--- Provided entries Enclosed Below ---
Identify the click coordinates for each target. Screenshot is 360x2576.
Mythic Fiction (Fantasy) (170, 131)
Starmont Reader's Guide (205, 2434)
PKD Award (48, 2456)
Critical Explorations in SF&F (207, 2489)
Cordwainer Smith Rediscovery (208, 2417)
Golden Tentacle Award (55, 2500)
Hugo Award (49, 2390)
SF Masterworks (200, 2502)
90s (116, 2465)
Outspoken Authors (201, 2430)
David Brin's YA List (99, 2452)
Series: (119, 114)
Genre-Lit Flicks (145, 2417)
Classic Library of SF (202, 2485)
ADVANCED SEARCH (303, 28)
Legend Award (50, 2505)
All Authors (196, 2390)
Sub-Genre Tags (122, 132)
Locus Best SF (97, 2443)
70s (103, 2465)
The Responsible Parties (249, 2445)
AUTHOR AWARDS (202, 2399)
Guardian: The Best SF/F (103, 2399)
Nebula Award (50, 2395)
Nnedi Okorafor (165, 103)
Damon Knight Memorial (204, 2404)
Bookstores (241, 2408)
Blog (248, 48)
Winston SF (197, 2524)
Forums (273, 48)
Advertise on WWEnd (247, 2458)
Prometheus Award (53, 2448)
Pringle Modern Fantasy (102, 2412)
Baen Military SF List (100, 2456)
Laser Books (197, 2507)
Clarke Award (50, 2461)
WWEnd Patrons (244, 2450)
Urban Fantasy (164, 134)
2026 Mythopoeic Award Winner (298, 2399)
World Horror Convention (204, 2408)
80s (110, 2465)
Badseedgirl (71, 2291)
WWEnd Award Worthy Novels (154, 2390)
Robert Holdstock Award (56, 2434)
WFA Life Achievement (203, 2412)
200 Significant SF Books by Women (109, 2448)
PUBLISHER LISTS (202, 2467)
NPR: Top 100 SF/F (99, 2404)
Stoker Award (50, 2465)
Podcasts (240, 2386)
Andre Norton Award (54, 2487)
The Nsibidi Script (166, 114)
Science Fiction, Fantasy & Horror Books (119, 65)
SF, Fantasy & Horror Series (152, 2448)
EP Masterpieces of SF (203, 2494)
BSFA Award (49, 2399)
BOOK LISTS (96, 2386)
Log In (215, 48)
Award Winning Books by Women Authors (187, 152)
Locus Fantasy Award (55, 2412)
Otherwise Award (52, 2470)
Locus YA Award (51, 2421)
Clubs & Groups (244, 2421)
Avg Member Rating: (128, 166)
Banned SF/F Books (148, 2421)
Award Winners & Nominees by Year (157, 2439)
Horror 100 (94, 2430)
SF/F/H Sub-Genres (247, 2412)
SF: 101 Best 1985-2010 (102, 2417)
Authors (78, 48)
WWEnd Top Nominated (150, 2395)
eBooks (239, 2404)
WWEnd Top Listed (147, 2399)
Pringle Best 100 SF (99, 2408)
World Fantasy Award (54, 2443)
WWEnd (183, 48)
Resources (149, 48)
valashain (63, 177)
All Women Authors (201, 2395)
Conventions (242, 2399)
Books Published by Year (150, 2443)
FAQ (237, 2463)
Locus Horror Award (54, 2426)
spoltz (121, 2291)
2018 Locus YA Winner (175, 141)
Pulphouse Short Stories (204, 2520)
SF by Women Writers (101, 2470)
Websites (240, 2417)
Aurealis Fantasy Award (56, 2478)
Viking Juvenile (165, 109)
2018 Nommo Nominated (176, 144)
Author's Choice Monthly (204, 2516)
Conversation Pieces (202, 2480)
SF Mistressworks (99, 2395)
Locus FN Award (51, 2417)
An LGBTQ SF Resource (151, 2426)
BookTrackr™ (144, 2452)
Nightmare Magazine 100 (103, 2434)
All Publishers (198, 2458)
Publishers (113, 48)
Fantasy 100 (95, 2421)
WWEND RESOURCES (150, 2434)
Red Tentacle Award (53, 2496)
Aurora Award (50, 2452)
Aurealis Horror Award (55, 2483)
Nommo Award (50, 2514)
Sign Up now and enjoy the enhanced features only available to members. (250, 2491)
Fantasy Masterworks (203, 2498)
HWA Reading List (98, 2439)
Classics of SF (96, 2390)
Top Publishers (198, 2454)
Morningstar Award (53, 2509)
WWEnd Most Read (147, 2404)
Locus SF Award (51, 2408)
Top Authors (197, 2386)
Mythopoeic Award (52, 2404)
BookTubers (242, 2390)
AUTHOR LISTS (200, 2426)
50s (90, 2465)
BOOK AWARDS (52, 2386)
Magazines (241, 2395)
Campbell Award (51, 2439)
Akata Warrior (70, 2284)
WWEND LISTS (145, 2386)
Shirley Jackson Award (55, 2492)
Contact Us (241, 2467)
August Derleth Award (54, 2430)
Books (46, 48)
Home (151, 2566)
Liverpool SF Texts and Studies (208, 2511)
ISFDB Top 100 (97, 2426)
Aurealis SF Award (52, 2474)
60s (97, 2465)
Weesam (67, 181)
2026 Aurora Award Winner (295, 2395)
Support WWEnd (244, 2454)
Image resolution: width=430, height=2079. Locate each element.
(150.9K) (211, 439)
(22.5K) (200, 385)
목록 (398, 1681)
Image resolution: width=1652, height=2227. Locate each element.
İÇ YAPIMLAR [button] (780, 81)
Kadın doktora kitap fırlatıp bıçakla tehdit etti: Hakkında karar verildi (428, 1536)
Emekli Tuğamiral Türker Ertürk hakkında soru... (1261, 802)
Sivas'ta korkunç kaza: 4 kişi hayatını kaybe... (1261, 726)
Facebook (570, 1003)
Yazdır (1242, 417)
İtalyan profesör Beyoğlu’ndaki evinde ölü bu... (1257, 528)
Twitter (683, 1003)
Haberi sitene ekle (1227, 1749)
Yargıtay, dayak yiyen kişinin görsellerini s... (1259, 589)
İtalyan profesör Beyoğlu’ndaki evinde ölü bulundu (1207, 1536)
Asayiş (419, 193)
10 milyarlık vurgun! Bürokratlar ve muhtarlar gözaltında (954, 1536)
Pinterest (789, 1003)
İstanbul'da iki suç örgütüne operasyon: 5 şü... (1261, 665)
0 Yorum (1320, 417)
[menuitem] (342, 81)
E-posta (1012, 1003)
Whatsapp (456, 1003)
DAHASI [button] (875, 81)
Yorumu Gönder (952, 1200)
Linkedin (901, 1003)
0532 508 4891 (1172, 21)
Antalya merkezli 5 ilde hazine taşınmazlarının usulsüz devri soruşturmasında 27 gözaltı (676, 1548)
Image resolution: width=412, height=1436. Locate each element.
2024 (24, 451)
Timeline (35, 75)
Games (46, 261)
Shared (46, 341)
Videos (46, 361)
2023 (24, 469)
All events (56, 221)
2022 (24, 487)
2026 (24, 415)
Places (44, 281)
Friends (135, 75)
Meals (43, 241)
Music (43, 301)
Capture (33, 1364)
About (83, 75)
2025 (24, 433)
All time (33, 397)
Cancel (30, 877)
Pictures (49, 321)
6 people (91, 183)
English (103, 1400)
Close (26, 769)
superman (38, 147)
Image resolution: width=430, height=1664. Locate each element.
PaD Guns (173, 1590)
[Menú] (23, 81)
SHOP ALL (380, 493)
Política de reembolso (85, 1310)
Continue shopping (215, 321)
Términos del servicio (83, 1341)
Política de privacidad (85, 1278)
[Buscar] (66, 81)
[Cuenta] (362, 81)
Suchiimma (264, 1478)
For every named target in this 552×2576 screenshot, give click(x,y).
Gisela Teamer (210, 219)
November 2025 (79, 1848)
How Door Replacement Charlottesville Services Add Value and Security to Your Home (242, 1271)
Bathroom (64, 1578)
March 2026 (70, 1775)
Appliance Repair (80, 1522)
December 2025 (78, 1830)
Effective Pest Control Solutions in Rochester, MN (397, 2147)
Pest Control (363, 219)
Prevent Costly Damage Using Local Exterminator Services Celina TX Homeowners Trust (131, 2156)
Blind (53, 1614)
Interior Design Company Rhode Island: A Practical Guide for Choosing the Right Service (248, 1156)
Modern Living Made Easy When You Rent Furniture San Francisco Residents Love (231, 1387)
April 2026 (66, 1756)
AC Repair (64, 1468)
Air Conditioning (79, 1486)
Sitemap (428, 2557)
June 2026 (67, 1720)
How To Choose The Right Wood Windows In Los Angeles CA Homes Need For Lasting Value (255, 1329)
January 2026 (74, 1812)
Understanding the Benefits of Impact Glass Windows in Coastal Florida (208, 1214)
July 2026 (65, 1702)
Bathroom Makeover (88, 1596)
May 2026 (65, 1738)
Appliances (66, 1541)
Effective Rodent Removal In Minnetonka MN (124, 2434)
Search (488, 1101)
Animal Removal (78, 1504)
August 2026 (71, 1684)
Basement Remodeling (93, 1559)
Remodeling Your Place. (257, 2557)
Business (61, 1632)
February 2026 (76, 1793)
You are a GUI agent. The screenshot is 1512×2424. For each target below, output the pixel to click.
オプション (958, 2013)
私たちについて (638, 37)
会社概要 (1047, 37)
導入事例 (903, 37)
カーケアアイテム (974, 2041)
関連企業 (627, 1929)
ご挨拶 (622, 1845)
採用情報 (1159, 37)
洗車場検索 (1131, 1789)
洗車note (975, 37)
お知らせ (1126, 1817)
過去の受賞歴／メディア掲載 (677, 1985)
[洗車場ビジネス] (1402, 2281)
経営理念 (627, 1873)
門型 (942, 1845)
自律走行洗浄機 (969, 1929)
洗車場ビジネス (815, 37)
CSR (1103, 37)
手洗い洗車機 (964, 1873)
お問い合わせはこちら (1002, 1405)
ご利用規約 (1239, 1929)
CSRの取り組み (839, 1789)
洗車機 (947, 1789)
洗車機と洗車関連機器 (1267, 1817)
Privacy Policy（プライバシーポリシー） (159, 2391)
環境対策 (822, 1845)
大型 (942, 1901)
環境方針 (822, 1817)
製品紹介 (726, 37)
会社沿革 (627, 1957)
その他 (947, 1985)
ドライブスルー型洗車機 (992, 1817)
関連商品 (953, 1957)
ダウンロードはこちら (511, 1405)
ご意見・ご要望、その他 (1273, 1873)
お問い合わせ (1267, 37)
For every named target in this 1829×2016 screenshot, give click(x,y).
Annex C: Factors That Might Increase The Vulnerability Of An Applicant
--- End of Enclosed Provided entries ---
▸ **What to produce**:
Please make your reply exactly the lines from the one containing "ドライブスルー型洗車機 (992, 1817)" through the end of the entries above, and nothing more.

▸ **Output of the task**:
ドライブスルー型洗車機 (992, 1817)
関連商品 (953, 1957)
ダウンロードはこちら (511, 1405)
ご意見・ご要望、その他 (1273, 1873)
お問い合わせ (1267, 37)
For every named target in this 1829×2016 screenshot, give click(x,y).
Annex C: Factors That Might Increase The Vulnerability Of An Applicant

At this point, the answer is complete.